Indiquez le nouveau critère que l'ASSM intègre pour mieux évaluer l'état général d'un patient, selon l'article sur les directives médicales suisses face au manque de lits.

EXTRAIT FOURNI »
****
04.11.2020 à 19:12

SuisseDirectives médicales actualisées face au manque de lits

L’Académie suisse des sciences médicales et la Société suisse de médecine intensive adoptent de nouvelles mesures pour contrer la menace du manque de places en soins intensifs.

KEYSTONE

Face à la menace de manque de lits dans les unités de soins intensifs, l’Académie suisse des sciences médicales (ASSM) et la Société suisse de médecine intensive (SSMI) viennent d’actualiser leurs directives. Celles-ci doivent permettre aux hôpitaux de trier les patients, malades du Covid ou non, en cas de pénurie des ressources.

Un des changements importants survenu depuis la première vague de coronavirus est la création par la Confédération du Service sanitaire coordonné (SSC), qui synchronise la répartition des malades entre les 150 hôpitaux de soins aigus en Suisse. L’ASSM propose que ce soit également cette antenne qui décide quand les unités de soins intensifs devront introduire le tri des patients, selon les critères qu’elle vient de réactualiser. Cela garantirait que toutes les ressources ont bel et bien été épuisées avant qu’un hôpital ne se trouve dans l’obligation d’opérer un tri des patients.

Nouveau critère: la fragilité

Comme précédemment, l’âge en soi n’est pas un critère de tri, poursuit l’Académie dans un communiqué mercredi. La démence ou un handicap ne devraient pas non plus influencer la sélection. Cependant, ces facteurs fournissent une indication de l’état général d’un patient.

Pour mieux évaluer celui-ci, l’ASSM intègre désormais le terme de fragilité. Pour l’évaluer, elle se réfère à une échelle de notation de 1 à 9 allant de «très en forme» à «en phase terminale» avec une espérance de vie de moins de six mois.

Si, en raison d’une surcharge totale des capacités aux soins intensifs, des patients ayant besoin de soins intensifs doivent être refusés, le pronostic à court terme est le facteur décisif pour le triage, souligne l’ASSM. Lors de l’admission aux soins intensifs, les patients dont le pronostic de sortie de l’hôpital est favorable avec une thérapie de soins intensifs mais défavorable sans soins intensifs, ont la priorité absolue; il s’agit des patients qui profitent le plus des soins intensifs.

De plus, suite aux réactions de diverses organisations professionnelles, la liste des critères de triage a été complétée par des points concernant l’admission ou la non-admission dans une unité de soins intensifs.

La volonté du patient doit par exemple rester une priorité. Les ressources déjà rationnées ne doivent pas être utilisées pour les patients qui ne souhaitent pas un tel traitement. Il n’y a aucune différence entre les personnes atteintes de Covid-19 et les autres patients.

Le but est de minimiser le nombre de décès. Il s’ensuit que le personnel médical doit être protégé, car sans leurs efforts, encore plus de personnes mourront. La protection contre les surcharges physique ou psychique fait également partie de la protection du personnel.

Pas de tri au printemps

L’ASSM et la SSMI avaient déjà actualisé leurs directives datant de 2013 en mars dernier. Les hôpitaux n’ont pas eu besoin d’y recourir lors de la première vague de coronavirus.
****
EXTRAIT DE DONNÉES »
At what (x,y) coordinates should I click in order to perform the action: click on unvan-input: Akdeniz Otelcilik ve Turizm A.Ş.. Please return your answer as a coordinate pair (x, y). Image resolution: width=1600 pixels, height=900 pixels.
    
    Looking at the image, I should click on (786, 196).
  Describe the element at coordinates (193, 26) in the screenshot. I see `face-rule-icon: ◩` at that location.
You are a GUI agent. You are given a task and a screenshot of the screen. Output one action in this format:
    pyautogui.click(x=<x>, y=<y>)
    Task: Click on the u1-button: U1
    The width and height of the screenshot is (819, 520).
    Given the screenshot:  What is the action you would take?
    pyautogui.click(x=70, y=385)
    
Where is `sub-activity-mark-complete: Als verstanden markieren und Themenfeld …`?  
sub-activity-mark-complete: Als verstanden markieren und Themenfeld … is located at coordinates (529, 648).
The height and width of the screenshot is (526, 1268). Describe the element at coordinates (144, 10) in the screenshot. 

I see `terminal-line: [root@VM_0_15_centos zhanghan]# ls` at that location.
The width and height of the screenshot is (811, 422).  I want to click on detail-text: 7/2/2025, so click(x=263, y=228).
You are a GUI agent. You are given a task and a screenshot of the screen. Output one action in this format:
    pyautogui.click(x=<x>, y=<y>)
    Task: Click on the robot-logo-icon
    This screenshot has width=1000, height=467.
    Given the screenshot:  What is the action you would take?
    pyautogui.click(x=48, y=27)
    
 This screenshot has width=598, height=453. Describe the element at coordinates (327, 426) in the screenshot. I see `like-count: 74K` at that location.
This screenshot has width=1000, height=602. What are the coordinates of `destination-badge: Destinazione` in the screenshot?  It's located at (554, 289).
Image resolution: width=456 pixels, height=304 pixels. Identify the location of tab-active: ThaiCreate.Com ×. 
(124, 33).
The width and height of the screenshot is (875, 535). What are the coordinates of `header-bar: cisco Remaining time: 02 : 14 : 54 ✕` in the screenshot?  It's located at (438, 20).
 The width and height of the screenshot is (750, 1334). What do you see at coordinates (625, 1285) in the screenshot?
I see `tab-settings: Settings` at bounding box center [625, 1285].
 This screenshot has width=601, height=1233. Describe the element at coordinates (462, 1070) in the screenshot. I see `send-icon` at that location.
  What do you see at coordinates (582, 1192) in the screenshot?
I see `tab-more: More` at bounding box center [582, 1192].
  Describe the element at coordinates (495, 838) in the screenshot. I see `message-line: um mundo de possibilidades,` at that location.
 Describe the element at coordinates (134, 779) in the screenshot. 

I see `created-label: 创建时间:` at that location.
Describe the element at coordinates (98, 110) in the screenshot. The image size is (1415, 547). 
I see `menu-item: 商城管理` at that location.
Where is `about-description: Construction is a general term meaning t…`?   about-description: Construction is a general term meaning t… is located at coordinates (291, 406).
****
RÉPONSE PROPOSÉE »
La fragilité, évaluée sur une échelle de 1 à 9.